Sosialisasi Perbedaan untuk Hindari Kekerasan

MI
12/1/2016 00:00
Sosialisasi Perbedaan untuk Hindari Kekerasan
(Migran dan pencari suaka turun dari feri di Pelabuhan Piraeus, Athena, 4 Januari--AP/THANASSIS STAVRAKIS)
JAUH sebelum beberapa insiden pelecehan seksual terjadi di Helsinki, Finlandia, dan Cologne, Jerman, pada malam perayaan tahun baru lalu yang diduga dilakukan kelompok migran, Norwegia telah menawarkan program sosialisasi mengenai perbedaan budaya antara negara asal migran dan negara tujuan.

Salah satu pesertanya ialah Abdu Osman Kelifa, 33, migran asal Eritrea di Benua Afrika. Ia mengaku sempat tercengang saat mulai bermukim di Eropa begitu melihat banyak perempuan mengenakan pakaian ketat, juga minum alkohol, serta berciuman di tempat umum.

Menurut Kelifa, di negara asalnya, hanya wanita pekerja seks yang bersikap demikian.
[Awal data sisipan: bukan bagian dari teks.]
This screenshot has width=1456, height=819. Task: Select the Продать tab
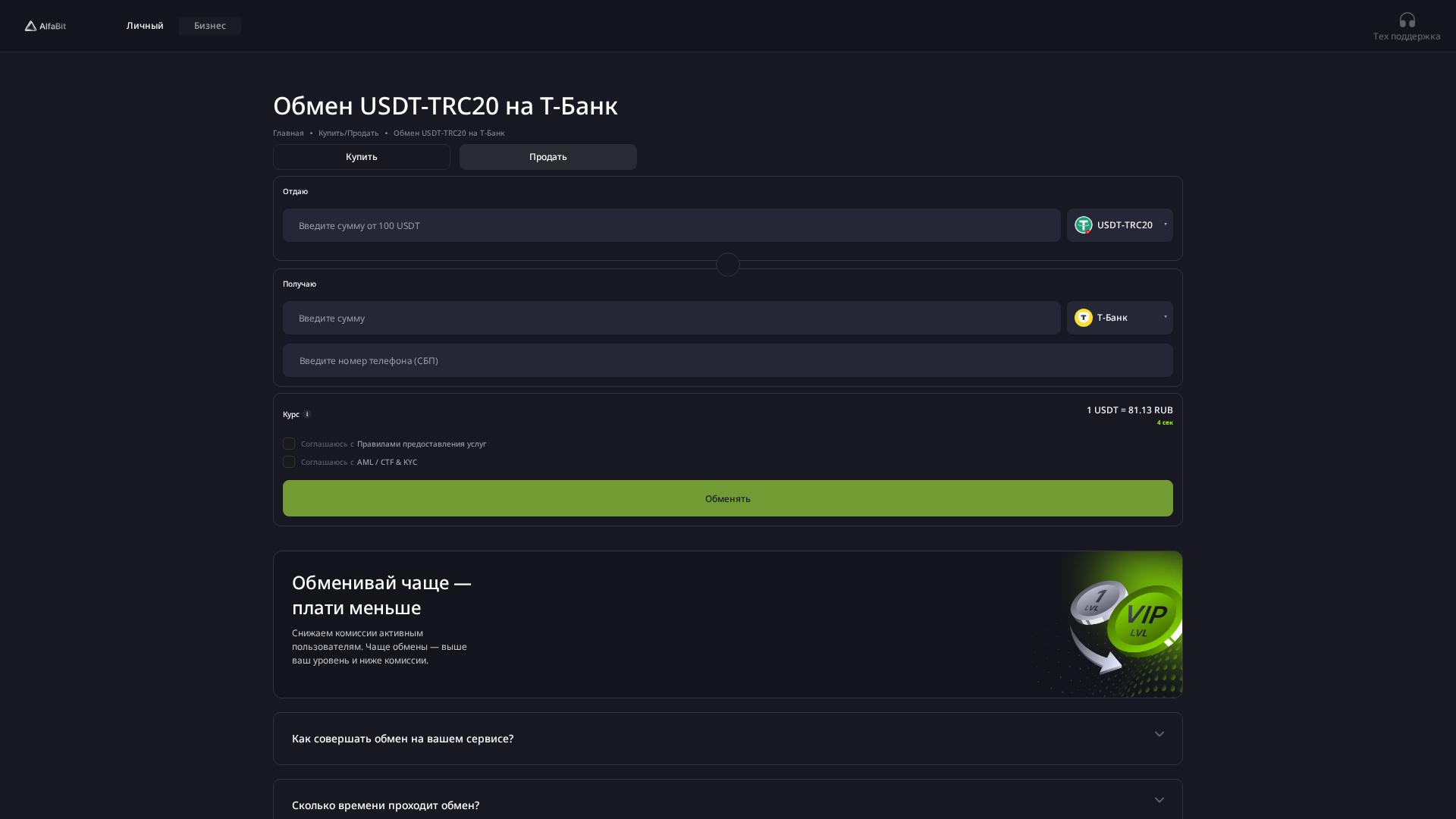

Bahkan, film-film di sana hanya menampilkan adegan pelukan, tidak pernah ada adegan orang berciuman.

Karena bingung dengan hal itu, Kelifa memutuskan untuk bergabung dengan program pencegahan pelecehan seksual untuk migran dan sosialisasi adaptasi lingkungan masyarakat Eropa.

Program sosialisasi itu awalnya digagas di Kota Stavanger, Norwegia, pada 2013. Departemen Imigrasi merekrut lembaga nonprofit Alternative to Violence guna melatih para pekerja di pusat pengungsian mengenai cara mengatur dan menjalankan kelas pendidikan seksual serta bentuk kekerasan lain.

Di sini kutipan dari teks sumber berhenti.